Mobile sector to generate $1tr revenues by 2015

OvumOvum’s latest mobile forecasts predict that connections will grow far faster than revenues during the next five years. Additionally, the effects of emerging market growth and intense competition worldwide will force a marked change in the behavior of mobile operators looking to thrive in 2015. This will result in operators becoming increasingly cost-focused.
 
Connections: emerging markets continue to drive growth, but emerging maturity is becoming more apparent
Global mobile connections are expected to reach 7.4 billion in 2015 according to our latest mobile forecasts, discussed in our report “Global mobile market outlook: 2010–15”. This reflects a CAGR of 8% from 2009 to 2015.
 
The drivers for continued connections growth are the “big three” Asia-Pacific markets of China, India, and Indonesia.
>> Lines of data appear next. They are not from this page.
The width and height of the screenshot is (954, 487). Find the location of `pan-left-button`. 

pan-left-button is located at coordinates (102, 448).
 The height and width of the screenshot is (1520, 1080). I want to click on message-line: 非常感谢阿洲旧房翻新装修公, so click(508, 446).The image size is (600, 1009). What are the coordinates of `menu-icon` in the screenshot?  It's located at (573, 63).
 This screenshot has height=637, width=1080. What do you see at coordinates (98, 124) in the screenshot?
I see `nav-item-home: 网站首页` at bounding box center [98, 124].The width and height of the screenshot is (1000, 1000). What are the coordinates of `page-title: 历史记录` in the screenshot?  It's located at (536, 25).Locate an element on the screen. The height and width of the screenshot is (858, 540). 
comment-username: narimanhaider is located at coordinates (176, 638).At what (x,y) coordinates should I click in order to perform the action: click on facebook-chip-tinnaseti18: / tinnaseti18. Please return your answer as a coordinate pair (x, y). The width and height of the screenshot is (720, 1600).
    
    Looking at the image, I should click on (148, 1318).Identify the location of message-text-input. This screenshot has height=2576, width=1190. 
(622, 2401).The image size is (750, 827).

Combined, they will contribute 2.8 billion connections by 2015, or 38% of the global total.
 
However, even these markets are not immune from the growing trend of “emerging maturity”. Connection growth rates will decline rapidly towards the end of the forecast period, even in previously fast-growing emerging markets.
 
Developed markets will see even more conservative connections growth. In such markets, only multiple data connections will stimulate connections growth.
 
Revenues: global economic crisis and maturity makes an impact
There is no denying that the global economic crisis has impacted revenues.
 
Every region has shown a marked slowdown in revenue growth between 2008 and 2009. The result is that we now expect global revenues to reach $1,000 billion in 2015, compared to 2014 in our previous forecasts.
 
 
This downwards revision to our revenue forecasts is exacerbated by our 9% increase in connections for 2014 compared to previously. The result is aggressive ARPU erosion during the next five years. Globally, overall ARPU is forecast to be just $138 per annum in 2015. This partly reflects the growing influence of emerging markets on the global market. As urban markets become saturated and competition intensifies, operators are being forced to move into poorer rural areas, increasing costs and lowering ARPU. In developed markets competition will continue to drive down ARPU.
 
Services: data growth continues, but voice to remain mobile’s key service
Total global data revenues are expected to reach $392.9 billion in 2015, a CAGR of 11% from 2009 to 2015. North America and Western Europe will drive data revenue growth. Nonetheless, Asia-Pacific will be the largest contributor of data revenues, due to its sheer volume of connections and the presence of significant data markets.
 
Yet voice will remain the single greatest contributor to mobile operator revenues, with only North America seeing voice contribute less than 50% of total revenues in 2015. This is despite continued immense pressure on voice. Total global voice revenues will fall at a CAGR of -1.4% to $607.9 billion in 2015.
 
Strategy: saturation and competition creates the world of SMART and LEAN
The growing maturity and competition of the mobile sector reflected in our latest forecasts will move the industry towards our 2020 vision of SMART (services, management, applications, relationships, and technology) and LEAN (low-cost enablers of agnostic networks) players. Mobile operators are likely to chase the SMART role during the next five years, although we believe that very few will succeed. Most operators will need to evolve to become LEAN players in the longer term.
 
The first signs of this evolution will become apparent during the coming five years. Cost and traffic volume pressures will combine to make networks the focus of attention. Macro and backhaul network upgrades, along with the use of Wi-Fi and femtocells to offload traffic, will become commonplace. At the same time, network sharing and outsourcing will be used to reduce costs.
 
All of the above points are signs of a rapidly maturing market. The days of high growth are ending and operators will need to adapt, and by doing so fulfill a network-centric role.